Всё было кончено за четверть часа. Тонганцы затолкали пленников, а вместе с ними свиней и коз, в лодки и отбуксировали их за пределы рифа, Пираты, остававшиеся в открытом море, держали луки с наложенными стрелами, предотвращая побеги безрассудных или потерявших разум матерей. Пленников распределили по пирогам, и тонганцы налегли на весла, торопясь уйти от неминуемого возмездия мужей и отцов похищенных жертв. Одна девушка бросилась в воду, надеясь доплыть до берега и встретить своего любимого. Острая стрела тонганца пронзила ей горло навылет. Хриплый, страшный, предсмертный крик несчастной жертвы многократным эхом отразили и скалы, и толстые деревья родного острова и даже равнодушное море. Возможно, её возлюбленный, возвращающийся с китовой охоты, принял его за крик птицы канюка, и он тяжелым камнем пал ему на сердце — эту птицу считали посланцем беды.
Когда мужчины деревни вернулись с пойманным китом, родной берег встретил их не обычными веселыми песнями и танцами, а причитаниями старух, воплями матерей, лишившихся сына или дочери, грустными личиками осиротевших детей, которых обнимали и пытались успокоить теперь чужие матери.

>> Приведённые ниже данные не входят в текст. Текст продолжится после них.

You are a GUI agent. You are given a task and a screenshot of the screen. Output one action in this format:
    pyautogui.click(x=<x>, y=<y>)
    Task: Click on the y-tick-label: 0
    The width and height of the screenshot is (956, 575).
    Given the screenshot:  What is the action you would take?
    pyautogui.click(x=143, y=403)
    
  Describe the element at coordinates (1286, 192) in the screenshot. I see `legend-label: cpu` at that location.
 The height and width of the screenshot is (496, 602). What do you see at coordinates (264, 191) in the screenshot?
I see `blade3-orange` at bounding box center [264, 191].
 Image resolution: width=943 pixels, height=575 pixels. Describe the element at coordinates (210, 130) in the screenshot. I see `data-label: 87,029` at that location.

А несчастные детишки сквозь всхлипывания повторяли: «Тина, тина» (мама по-самоански). Рыбаки, только что одолевшие морского гиганта, растерянные и обескураженные, бродили по деревне, разыскивая своих родственников. Кому-то пришлось оплакивать жену, кому-то детей, сестер или младших братьев, а кому-то и невесту. Тонганцы не пощадили и подростков, которых собирались превратить в рабов. Среди них был и Мауи. Салаина бросилась к ногам мужа, то ли надеясь разделить горе потери младшего сына, то ли молила воина вернуть его.